Nel laboratorio si vive nel concreto l’interdisciplinarità. «È uno spazio in cui convergono competenze umanistiche, storiche, archeologiche e tecnologico-scientifiche, quantitative, chimiche e fisiche» conferma Stefano Gialanella, professore di scienza e tecnologia dei materiali del Dipartimento di Ingegneria industriale, che con il Dipartimento di Fisica è uno dei partner del laboratorio: un esempio concreto di collaborazione tra il polo di città e il polo di collina. «Il laboratorio è anche uno spazio che arricchisce l’attività didattica tradizionale», ricorda Gialanella. L’interazione tra ricerca umanistica e scientifica promuove la creazione di nuove professionalità, in tutti i curricula di studio.

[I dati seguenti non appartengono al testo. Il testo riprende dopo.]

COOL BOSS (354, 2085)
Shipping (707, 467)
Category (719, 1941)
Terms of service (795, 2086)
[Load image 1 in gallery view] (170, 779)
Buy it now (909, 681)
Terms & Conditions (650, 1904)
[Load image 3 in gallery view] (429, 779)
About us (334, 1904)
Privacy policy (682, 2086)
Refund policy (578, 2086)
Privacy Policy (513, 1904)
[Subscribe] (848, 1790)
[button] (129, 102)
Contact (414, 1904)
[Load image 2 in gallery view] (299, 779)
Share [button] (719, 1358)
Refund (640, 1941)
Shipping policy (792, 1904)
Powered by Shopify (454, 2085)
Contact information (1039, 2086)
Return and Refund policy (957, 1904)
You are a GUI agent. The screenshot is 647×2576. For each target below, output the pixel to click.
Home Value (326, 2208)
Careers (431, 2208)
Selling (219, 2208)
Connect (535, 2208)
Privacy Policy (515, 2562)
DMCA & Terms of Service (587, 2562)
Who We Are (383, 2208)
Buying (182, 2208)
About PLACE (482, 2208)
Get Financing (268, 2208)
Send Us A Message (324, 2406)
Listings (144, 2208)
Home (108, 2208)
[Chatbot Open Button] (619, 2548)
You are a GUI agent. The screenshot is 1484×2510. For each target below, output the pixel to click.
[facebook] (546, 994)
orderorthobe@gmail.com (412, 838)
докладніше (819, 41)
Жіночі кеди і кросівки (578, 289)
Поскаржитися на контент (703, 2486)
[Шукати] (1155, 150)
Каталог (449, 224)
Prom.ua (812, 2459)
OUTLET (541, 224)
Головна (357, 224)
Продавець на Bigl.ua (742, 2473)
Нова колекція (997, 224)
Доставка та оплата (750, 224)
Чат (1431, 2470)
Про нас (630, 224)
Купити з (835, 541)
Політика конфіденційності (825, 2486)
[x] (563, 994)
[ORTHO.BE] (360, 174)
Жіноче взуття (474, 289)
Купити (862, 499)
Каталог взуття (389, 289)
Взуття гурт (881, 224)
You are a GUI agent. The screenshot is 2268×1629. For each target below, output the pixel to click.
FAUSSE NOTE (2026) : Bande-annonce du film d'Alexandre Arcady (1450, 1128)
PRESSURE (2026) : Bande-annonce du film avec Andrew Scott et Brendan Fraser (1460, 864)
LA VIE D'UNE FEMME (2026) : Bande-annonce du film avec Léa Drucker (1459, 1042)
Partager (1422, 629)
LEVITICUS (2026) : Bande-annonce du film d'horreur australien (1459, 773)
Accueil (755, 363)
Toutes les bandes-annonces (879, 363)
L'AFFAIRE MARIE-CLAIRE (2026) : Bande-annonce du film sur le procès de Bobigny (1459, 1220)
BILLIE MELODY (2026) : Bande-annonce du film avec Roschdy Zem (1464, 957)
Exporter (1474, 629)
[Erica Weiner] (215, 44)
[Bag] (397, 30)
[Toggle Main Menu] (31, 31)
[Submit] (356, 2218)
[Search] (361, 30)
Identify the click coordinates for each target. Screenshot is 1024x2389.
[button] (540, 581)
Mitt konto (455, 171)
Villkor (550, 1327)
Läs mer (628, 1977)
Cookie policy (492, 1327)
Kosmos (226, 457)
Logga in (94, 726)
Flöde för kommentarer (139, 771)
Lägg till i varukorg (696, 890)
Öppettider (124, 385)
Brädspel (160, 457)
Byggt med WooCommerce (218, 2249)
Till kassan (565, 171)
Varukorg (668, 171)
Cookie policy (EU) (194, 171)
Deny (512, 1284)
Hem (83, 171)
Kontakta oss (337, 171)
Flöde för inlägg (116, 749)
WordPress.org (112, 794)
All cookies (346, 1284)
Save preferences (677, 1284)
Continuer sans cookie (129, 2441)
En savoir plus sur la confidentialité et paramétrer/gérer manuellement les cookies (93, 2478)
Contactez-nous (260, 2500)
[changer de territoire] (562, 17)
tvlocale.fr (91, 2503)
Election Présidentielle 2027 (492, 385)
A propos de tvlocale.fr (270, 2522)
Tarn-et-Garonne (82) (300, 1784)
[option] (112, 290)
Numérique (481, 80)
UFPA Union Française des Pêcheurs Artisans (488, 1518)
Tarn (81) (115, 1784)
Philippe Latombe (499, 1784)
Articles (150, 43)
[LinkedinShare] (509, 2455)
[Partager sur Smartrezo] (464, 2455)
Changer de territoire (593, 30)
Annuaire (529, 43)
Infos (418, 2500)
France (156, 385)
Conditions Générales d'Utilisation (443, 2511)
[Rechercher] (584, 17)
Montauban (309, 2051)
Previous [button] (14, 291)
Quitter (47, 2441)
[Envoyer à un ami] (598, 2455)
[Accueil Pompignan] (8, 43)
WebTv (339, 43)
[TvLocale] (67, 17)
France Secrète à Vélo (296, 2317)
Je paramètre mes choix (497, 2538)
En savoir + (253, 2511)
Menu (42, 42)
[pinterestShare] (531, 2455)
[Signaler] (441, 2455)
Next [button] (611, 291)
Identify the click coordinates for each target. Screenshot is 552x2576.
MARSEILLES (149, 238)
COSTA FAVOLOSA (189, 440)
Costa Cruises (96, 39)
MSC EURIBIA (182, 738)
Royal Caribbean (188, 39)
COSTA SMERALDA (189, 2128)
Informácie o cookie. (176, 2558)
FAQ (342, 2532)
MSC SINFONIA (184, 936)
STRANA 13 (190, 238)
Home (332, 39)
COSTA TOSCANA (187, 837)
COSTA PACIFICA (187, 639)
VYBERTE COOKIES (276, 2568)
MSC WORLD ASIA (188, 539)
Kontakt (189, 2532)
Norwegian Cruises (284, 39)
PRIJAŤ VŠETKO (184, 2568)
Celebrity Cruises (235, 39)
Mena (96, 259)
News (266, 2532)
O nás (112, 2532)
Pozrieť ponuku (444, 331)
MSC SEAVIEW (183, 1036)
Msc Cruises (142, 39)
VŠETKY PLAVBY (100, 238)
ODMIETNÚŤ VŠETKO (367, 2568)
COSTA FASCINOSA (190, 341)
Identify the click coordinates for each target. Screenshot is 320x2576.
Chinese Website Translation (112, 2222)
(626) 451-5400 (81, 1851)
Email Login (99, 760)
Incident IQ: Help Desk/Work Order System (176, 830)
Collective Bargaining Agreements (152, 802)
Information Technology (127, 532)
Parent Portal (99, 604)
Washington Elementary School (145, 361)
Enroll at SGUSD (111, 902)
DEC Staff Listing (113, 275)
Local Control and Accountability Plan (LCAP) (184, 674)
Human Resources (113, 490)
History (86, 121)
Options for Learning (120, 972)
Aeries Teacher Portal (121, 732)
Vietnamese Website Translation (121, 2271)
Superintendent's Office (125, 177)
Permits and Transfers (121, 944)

«L’archeometria si basa proprio su questo: studiare reperti usando modalità che sono più tipiche delle scienze dure», spiega ancora Gialanella. «Si adattano tecniche di indagine di materiali, metodologia anche molto avanzate, a oggetti unici e delicati per analisi non distruttive». Gli strumenti infatti possono essere usati nella sede del laboratorio, ma devono anche rispondere alle esigenze dell’archeologia. Molte apparecchiature sono mobili e possono essere usate sul campo, per studiare gli insediamenti o per rilievi del paesaggio, come con i droni. E possono anche essere portati in un museo: «Anche solo movimentare un oggetto lo metterebbe a rischio. Andare direttamente dal reperto e usare mezzi non invasivi limita i danni di un eventuale trasporto e garantisce la conservazione», conclude Gialanella.
Proprio per la sua unicità il laboratorio è un punto di riferimento anche per l’esterno. Mette a disposizione strumenti e professionalità per progetti nazionali e internazionali. «Recentemente, con il Castello del Buonconsiglio abbiamo studiato la Tabula Clesiana, uno dei reperti di età romana più importanti del territorio trentino» racconta Santaniello. «In questo caso è stato il laboratorio che è andato in un museo, senza spostare la Tabula. In base a diverse analisi, abbiamo scoperto che la lamina in bronzo, che costituisce la Tabula, sulla superficie è stata rivestita con piombo e stagno prima dell’incisione. La nostra ipotesi è che in tal modo si voleva rendere più chiara la lettura di un testo che doveva essere esposto pubblicamente».
Il Laboratorio è dedicato a Bernardino Bagolini, professore di Paletnologia all’Università di Trento dal 1987 al 1995. È articolato in più sezioni, che integrano il rilievo sul campo: archeometria, fotografia, biblioteca. Le attività del laboratorio coprono un arco di tempo molto ampio, dal Paleolitico all’età medievale fino al diciottesimo secolo. Le collaborazioni esterne si traducono anche in attività di formazione e aggiornamento, scuole di specializzazione, scuole estive e invernali pensate non solo per studiosi e studenti, ma anche per tecnici e per la formazione del personale.